On 2 July 1534 (fn. 39) Thomas Ynde, with Robert Coscob, prior, John Montacute, and eight others, subscribed to the king's supremacy.
On 3 January 1538 (fn. 40) the monastery was visited by Thomas Legh:—'When I found the abbot negligent and of doubtful character; and ten brethren which all war ignorant and unlernyd and in manor no servauntes maynteynyd or hospitalite kept and after examynation withe theym had they all subscrybid to the instrument of their submyssion and surrender and sealyd the same withe their common seale and delivered the same as their acte to me to thuse and pleasure of our soverayne lord the kyng, etc.'
The surrender was made in the presence of Sir Thomas Speke, John Sidenham, William Wittcombe, Nicholas Seger, John Southwood, John Crosse, Thomas Philippes, and Robert Warmington, (fn. 41) who seem to have sat as a commission of inquiry for two days previously and had arranged for the surrender before Legh arrived. The deed of surrender is no longer in existence, but in Cardinal Pole's pension list (fn. 42) George Moore and John Plumber are entered as in receipt of pen sions of £3 a year. The abbey and its site (fn. 43) were granted to the Earl of Hertford in the spring of that year.
Abbots of Muchelney
Frody, 693 (fn. 44)
Edwald, 762 (fn. 45)
Alfwold, 964 (fn. 46)
Leofric, 995 (fn. 47)
Liward, temp. Edward the Confessor (fn. 48)

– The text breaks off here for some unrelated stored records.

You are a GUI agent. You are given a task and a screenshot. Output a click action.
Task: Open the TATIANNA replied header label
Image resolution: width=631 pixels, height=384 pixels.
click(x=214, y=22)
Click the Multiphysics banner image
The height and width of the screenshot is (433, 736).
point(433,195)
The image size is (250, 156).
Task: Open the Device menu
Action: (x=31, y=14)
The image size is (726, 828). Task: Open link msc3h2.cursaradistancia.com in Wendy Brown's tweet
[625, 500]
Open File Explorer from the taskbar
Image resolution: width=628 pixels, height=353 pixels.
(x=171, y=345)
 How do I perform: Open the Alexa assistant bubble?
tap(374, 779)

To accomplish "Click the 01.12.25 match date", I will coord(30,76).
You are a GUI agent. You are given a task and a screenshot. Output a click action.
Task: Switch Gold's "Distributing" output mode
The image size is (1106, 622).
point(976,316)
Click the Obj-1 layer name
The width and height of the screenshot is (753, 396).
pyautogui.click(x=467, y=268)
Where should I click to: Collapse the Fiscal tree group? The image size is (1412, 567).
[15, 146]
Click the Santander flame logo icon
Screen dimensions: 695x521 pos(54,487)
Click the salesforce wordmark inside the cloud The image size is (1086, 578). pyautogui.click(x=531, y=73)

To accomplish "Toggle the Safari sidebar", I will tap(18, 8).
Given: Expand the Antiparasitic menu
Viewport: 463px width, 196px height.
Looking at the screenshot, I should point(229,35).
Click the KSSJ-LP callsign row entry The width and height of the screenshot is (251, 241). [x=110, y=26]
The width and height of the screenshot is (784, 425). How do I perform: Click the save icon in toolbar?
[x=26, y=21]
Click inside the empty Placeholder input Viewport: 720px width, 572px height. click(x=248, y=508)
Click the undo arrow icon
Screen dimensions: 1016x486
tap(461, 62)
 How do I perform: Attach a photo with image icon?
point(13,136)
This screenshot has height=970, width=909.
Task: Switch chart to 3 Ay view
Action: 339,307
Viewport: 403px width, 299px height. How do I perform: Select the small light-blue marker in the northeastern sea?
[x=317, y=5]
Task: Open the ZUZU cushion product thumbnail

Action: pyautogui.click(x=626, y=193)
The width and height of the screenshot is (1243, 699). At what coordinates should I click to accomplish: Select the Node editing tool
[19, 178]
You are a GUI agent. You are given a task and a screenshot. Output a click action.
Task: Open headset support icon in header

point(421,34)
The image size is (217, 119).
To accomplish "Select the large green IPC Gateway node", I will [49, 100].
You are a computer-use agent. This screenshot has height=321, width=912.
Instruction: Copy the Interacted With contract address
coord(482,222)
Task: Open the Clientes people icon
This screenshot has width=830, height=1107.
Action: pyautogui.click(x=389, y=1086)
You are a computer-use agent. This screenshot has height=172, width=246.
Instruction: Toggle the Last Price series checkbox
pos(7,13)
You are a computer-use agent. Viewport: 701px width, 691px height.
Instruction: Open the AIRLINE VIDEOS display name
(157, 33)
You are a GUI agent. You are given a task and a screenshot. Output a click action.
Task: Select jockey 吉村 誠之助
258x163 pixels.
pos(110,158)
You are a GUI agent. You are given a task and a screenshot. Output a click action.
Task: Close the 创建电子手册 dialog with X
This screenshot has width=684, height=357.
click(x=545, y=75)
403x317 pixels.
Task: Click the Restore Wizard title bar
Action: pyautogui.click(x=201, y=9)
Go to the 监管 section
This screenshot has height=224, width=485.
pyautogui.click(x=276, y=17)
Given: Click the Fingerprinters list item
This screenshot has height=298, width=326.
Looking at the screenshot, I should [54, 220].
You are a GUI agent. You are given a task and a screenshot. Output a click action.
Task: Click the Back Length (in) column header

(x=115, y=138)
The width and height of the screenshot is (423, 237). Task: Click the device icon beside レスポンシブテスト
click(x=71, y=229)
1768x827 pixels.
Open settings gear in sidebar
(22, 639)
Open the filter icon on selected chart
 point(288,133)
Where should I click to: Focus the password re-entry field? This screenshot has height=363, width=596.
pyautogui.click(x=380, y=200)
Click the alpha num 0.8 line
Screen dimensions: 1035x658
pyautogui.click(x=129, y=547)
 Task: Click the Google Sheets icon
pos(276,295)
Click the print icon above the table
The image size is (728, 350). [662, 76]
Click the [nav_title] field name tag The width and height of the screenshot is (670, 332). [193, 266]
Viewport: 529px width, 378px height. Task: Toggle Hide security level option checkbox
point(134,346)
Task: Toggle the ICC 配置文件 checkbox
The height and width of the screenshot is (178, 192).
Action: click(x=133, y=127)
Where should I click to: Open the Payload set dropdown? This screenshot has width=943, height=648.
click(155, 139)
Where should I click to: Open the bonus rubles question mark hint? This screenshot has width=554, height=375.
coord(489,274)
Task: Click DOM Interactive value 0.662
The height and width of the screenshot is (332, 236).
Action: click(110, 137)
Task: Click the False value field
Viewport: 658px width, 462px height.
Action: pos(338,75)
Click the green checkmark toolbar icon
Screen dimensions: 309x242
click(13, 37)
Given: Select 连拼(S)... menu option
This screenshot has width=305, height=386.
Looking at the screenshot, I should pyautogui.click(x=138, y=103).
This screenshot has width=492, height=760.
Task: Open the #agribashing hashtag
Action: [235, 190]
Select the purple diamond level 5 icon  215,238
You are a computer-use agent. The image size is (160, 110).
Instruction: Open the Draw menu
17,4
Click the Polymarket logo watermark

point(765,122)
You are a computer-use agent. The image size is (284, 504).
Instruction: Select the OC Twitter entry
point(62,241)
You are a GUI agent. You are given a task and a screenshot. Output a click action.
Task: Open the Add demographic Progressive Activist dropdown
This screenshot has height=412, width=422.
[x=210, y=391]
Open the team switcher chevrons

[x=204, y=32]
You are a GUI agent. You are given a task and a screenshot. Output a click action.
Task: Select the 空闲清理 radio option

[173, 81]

Eadulf, temp. William II (fn. 49)
Alan, occurs 1159 (fn. 50)
Hugh, occurs 1175 (fn. 51)
Richard, occurs 1198 (fn. 52)
Richard, elected 1235 (fn. 53)
Walter de Cerne, occurs 1237–8 (fn. 54)
John de Barnville, occurs 1251 (fn. 55)
William de Gyvele, 1274 (fn. 56)
Ralph de Muchelney, 1294 (fn. 57)
John de Henton, 1305 (fn. 58)
John de Somerton, 1334–47 (fn. 59)
Thomas de Overton, elected May 1349 (fn. 62)
William de Shepton, December 1 1371, (fn. 63) cf. October 30 1394
Nicholas Strotton, 27 February 1397 (fn. 64)
John Bruton (fn. 65)
John Cherde, 1433 (fn. 66)
Thomas Pipe, 1463 (fn. 67)
William Crokethorne, 1465 (fn. 68)
John Bracey or Bracy, 1470–89 (fn. 69)
William Wyke, 1489–1504 (fn. 70)
Thomas Broke, 21 January 1505 (fn. 71)
John Shirborne, 1522–32 (fn. 72)
Thomas Inde, Ynde or Yve, 1532–8 (fn. 73)
The 14th-century seal of the Benedictine Abbey of St. Peter and St. Paul at Muchelney (fn. 74) is circular, 2¾ in. in diameter. It shows two niches with St. Peter, habited as pope in the left, and St. Paul with his sword and book in the right. Outside these in smaller niches are two angels holding shields. That to the left has the arms of the abbey which were (Argent) St. Peter's keys crossed with St. Paul's sword (gules); the shield to the right is charged with a saltire. Very little remains of the legend.
The seal of an unknown abbot of the 14th century (fn. 75) is a tiny vesica, 7/8 in. by ¾ in., with a figure of St. Paul holding his sword and the model of a church, and the abbot kneeling before him.